Why do we have difficulties to self-disrupt?

“Why do we always seem to have internal difficulties to self-disrupt?”

Now that is an interesting question. My quick and simple answer is to look at all the internal constraints you can see, or ask those around you what they can see as constraints for them. You will be surprised at all the constraints that stop the individual or the organization to make changes.

It is also being constrained when you look outside your organization and not recognizing the (perpetual) changes going on, often until it is too late or a fast, nimble entrepreneur has nipped in and set about building a new alternative to your existing offering that has, perhaps for some time shown signs of business model decay.

In most cases, organizations cannot self-disrupt, which is largely covered by this veritable list of constraints that I see. So I set about thinking what these could be, the bigger inhibitors and here is my rather ‘stark’ list, can you think of any more?
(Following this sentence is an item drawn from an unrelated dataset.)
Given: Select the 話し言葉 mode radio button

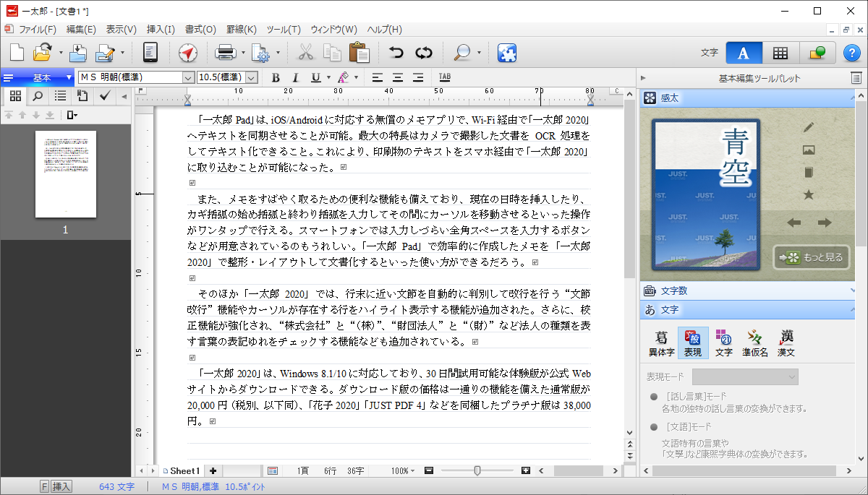Looking at the screenshot, I should (x=654, y=397).
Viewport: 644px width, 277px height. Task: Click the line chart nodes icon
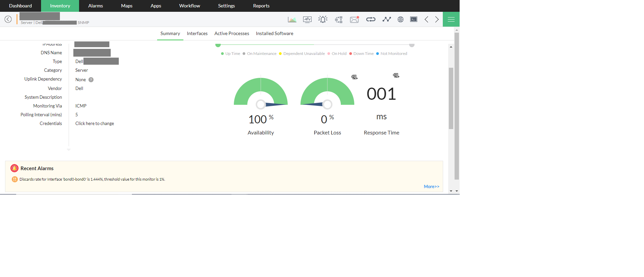tap(387, 20)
  • Organizations often are far too close to existing markets to recognize that they are actually shifting; they ignore or miss the signs in many ways. The famous “death (of a good idea) by a thousand cuts or reviews as it winds itself slowly up to the top and across the flattened hierarchy that believes it is the guardian of the existing.
  • They get so fixed on their own perceptions they don’t see change coming – often until it is too late and has lost that intuitive, entrepreneurial touch within the mix.
  • They have invested too much, they hang on, often reducing prices, pushing more volume into the markets, and crank out even more “extras” to offset change. Legacy rules, extract the maximum and even extend it!
  • Organizations are full of rigidities, rules, procedures, processes and personalities, and often no one is prepared to put their hand up to challenge the present paradigm.
  • The reinforcing values are just plain tough to change, you need dynamite to shift these, and under that rubble, you have buried the very nuggets of alternatives that can radically alter thinking.
  • The people within organizations love the comfort of the nest they have built around themselves, who wants to bail out and expose themselves? The status quo is very reassuring and comforting.
  • The processes become overburdening, hard to change, far too complex to change without significant commitment and top management support. The approval processes are determined by purchasing officers and not the line managers and cost often prevails. Processes grind enthusiasm and experimentation down.
  • Cultures are wonderful things to have and determine, that over time get to become the very reasons you become immobilized as you did not evolve constantly. You impact culture by a changing environment or altering the climate. Culture, Climate and the Environment go hand in hand. Mess with one, and the others go out of balance.
  • The dark side of fixing your culture and focusing the organization on its purpose and value is they can stifle and constrain far more than promote and let free. As soon as you recognize your culture, it has moved on and evolved.
  • Leadership is locked into the strategy, tied into compensation on delivery on the existing, not on the preferred, far more radical, risky alternatives and waits, instead of encouraging small experiments or pilots to learn from.
  • Organizations, huge ones are less than nimble, they fail to adapt and respond quickly enough – they prefer to double-down’ with more of the same but faster, leaner and more determined than ever, missing the real dangers occurring under their noses or spend ages coordinating and discussing alternatives, mostly too late.
  • Today, we are putting more and more of our organizations into boxes, they are becoming highly structured and specialized in maximising effectiveness and efficiency. Do we ever really ensure all the voices of expertise are in the same room, or do we simply make assumptions that we also really know what the expert knows.
  • Markets are more global, faster, fiercer to compete in, often organizations are reluctant to explore and experiment with new business models, or push into adjacencies for fear. They can’t easily spin out or build alternatives as they fear they cannibalise their own business, allowing others to easily pick off valuable areas of new growth.
  • Lastly, it does not matter how hard many organizations try, they lack real intelligence in market and customer needs, hence why the jobs-to-be-done is one essential component. They constantly under-invest in knowing the market and listening to their customers.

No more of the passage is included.